The Latest Cases on Access to Divorce and the Bisexual Remarriage

There’s a wonderful monthly compilation of LGBT legal developments: Lesbian Gay Law Notes – edited by Professor Arthur Leonard.  This month’s issue tells of two recent cases that are illustrative of how the legal issues in our community are evolving.

On the hot topic of being “wedlocked” (being unable to get divorced because your home state doesn’t recognize your out-of-state marriage), the Florida 2nd District Court of Appeal recently reversed a trial court’s refusal to grant a lesbian couple a divorce of their Massachusetts marriage (Brandon-Thomas v. Brandon-Thomas, 2015 Fla. App. LEXIS 6051).  Even though Florida now allows same-sex marriages, this case arose prior to the invalidation of Florida’s DOMA law, and the Court rightly felt compelled to rule on the underlying legal issues.  To their credit, the judges understood that “access to divorce” is a basic right, and the Florida courts could not deny these Florida residence of this fundamental right.   The judges focused on the practical harm caused to the parties by not being allowed to process their divorce in their home state, pointing out that a divorce proceeding doesn’t really involve recognition of a marriage, as an ongoing relationship, but merely allows the couple to formally end their marriage.

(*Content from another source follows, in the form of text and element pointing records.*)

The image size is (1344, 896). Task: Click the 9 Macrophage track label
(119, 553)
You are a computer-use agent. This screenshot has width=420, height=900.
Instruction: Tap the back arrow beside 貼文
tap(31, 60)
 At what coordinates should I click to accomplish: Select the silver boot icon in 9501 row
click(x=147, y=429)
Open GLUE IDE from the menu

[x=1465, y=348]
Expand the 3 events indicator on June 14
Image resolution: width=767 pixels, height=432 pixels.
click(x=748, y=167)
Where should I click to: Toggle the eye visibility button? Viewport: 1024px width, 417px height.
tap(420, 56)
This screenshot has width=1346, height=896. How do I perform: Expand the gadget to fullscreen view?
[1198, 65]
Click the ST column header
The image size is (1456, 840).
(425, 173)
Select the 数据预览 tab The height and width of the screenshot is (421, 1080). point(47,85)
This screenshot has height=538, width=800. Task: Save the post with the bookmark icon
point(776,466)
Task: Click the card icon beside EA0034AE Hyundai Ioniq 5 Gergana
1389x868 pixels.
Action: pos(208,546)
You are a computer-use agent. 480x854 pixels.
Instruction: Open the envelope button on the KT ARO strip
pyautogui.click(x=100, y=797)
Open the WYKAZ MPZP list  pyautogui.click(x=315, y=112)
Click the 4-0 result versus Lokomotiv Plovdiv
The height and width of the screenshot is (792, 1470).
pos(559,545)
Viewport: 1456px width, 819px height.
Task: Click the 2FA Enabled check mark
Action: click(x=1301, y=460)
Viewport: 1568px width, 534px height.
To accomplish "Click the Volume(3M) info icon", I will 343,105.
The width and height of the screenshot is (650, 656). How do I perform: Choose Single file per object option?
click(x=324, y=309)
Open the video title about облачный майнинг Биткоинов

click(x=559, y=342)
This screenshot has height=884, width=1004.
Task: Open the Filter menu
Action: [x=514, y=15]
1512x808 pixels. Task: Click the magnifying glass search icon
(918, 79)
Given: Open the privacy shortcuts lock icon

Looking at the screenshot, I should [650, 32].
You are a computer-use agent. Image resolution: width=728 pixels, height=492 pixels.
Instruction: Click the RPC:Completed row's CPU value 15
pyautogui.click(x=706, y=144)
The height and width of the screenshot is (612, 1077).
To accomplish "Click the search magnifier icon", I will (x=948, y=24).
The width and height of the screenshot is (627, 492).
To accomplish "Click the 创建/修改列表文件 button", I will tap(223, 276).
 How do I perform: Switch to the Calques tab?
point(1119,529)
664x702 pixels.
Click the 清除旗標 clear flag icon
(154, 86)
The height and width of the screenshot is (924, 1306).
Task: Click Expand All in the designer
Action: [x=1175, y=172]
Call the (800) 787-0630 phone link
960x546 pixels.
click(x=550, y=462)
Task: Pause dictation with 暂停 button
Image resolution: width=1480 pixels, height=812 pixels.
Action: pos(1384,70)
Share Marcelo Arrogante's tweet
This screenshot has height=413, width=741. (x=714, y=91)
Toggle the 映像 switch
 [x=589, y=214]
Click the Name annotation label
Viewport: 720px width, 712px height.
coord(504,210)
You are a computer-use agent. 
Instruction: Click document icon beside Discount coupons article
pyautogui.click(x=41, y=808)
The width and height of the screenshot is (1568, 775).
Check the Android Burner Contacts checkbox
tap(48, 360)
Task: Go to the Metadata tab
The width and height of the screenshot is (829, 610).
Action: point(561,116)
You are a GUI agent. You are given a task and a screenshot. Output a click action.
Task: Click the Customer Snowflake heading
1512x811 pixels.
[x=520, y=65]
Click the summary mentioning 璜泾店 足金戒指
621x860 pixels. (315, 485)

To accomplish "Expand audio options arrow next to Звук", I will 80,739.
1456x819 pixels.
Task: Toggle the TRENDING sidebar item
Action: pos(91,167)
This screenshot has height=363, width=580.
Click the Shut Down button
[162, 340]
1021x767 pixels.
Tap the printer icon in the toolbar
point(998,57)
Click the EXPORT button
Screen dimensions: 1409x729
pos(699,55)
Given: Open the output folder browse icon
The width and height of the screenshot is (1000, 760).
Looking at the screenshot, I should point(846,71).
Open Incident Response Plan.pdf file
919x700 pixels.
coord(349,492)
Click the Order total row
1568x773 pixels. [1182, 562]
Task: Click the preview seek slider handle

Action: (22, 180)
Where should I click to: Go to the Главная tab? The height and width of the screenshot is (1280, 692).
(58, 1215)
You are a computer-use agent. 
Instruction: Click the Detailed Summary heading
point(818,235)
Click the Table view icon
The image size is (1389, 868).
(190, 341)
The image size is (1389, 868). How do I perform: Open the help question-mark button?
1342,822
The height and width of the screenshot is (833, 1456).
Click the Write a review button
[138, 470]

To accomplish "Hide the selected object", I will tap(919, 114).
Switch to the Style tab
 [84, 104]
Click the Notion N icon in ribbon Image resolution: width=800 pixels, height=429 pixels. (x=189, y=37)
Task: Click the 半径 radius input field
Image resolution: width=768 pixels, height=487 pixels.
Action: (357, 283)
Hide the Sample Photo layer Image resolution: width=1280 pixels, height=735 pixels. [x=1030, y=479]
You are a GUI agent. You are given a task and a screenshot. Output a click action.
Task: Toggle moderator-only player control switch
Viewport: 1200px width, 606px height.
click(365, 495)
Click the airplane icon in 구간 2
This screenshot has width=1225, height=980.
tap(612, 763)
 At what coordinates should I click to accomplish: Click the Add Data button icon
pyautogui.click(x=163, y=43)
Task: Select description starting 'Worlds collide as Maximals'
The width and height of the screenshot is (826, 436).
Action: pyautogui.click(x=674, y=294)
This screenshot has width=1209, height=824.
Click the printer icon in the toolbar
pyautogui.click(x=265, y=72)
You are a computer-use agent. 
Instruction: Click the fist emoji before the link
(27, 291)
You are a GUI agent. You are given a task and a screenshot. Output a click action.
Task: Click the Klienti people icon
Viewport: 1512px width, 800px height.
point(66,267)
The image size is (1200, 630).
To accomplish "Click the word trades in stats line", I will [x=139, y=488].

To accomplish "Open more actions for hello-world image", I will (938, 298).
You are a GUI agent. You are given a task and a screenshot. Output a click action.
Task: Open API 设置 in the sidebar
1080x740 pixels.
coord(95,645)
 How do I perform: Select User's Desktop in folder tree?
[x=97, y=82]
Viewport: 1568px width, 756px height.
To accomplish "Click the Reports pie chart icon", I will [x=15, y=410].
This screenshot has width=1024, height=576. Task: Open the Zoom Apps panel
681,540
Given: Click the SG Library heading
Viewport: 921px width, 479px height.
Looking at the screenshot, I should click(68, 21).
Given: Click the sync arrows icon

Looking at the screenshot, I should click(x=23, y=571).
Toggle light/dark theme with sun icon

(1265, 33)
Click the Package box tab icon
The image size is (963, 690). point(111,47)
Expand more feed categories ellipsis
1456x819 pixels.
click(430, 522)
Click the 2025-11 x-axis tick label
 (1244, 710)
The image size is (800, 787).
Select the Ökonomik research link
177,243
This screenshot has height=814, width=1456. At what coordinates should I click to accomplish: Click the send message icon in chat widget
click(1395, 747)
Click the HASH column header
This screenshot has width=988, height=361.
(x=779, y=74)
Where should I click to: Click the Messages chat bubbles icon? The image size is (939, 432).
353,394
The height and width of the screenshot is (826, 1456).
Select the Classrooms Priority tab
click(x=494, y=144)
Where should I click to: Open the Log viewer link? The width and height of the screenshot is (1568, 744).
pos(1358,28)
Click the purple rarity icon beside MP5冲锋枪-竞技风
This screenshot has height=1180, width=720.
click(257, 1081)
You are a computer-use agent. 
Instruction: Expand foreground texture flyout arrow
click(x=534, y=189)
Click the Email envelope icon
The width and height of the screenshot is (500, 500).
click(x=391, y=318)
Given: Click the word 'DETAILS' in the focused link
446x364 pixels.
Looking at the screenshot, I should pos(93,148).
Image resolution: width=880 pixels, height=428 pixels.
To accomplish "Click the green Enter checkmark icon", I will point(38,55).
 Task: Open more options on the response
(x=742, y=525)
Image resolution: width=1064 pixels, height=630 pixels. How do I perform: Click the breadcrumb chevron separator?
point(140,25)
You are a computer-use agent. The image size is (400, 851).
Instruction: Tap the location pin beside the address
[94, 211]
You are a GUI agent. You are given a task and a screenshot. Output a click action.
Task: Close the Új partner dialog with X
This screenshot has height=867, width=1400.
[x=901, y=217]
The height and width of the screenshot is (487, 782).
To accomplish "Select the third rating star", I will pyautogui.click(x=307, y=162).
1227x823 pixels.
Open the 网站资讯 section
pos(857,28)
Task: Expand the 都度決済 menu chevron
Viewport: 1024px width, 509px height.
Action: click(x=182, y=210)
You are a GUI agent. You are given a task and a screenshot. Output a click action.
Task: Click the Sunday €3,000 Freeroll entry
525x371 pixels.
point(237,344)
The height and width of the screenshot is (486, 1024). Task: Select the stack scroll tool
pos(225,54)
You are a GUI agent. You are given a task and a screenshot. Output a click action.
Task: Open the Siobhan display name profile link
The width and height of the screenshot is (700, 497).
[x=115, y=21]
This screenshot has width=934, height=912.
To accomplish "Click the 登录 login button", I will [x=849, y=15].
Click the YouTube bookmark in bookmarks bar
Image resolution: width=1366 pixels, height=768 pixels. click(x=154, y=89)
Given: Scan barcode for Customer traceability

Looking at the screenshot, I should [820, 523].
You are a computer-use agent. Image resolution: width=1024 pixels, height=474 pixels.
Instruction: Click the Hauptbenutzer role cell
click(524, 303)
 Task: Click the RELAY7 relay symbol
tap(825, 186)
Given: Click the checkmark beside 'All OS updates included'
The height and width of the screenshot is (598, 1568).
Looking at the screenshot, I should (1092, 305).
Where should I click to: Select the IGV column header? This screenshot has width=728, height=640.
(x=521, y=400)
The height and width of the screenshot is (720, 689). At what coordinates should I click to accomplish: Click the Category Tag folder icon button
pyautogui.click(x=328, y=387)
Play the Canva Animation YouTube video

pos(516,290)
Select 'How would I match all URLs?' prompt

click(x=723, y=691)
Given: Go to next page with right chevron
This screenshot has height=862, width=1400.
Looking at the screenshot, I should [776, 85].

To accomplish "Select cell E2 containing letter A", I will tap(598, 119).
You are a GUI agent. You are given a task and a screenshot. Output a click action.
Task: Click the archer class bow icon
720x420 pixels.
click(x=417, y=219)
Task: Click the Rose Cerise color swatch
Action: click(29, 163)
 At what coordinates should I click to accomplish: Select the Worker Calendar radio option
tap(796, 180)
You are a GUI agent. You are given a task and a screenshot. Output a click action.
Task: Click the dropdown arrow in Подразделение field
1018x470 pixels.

If the United States Supreme Court rules favorably on either of the two questions before it (whether states have to allow same-sex couples to marry, and whether they have to honor out-of-state same-sex marriages), this problem will go away.  The good news is that an increasing number of states are realizing that denying access to divorce courts makes no rational or legal sense.  The better news will be when the Supreme Court renders this issue moot.

Once it is moot, we will be able to enjoy a new film in production — called Wedlocked.  It’s described as a comedic farce, telling the story of a lesbian couple unable to get divorced due to the hostile legal environments of many states.  Check out the website of the film in production:

On a more discouraging note, a Kentucky appeals court has ruled that the former lesbian partner of a bio-mom could not challenge the adoption of their child by the bio-mom’s new husband.  The case of WRL v. AH, 2015 Ky. App. LEXIS 52 demonstrates that there are indeed “Bs” in the LGBT community – with some rather nasty results.  Because the non-bio-mom had never obtained legal parentage over their child, and because Kentucky doesn’t honor intentional parentage of same-sex couples, the non-bio-mom had no legal rights.  Thus, when the bio-mom sought to allow her new husband adopt “her” child, the non-bio-mom had no legal basis of challenging the adoption.    We all applaud everyone’s right to exercise the bisexual option, but abandoning one’s former partner and co-parent in this way seems particularly cruel.

Next up – the Supreme Court’s decision on the marriage cases, expected to be issued the last week of June.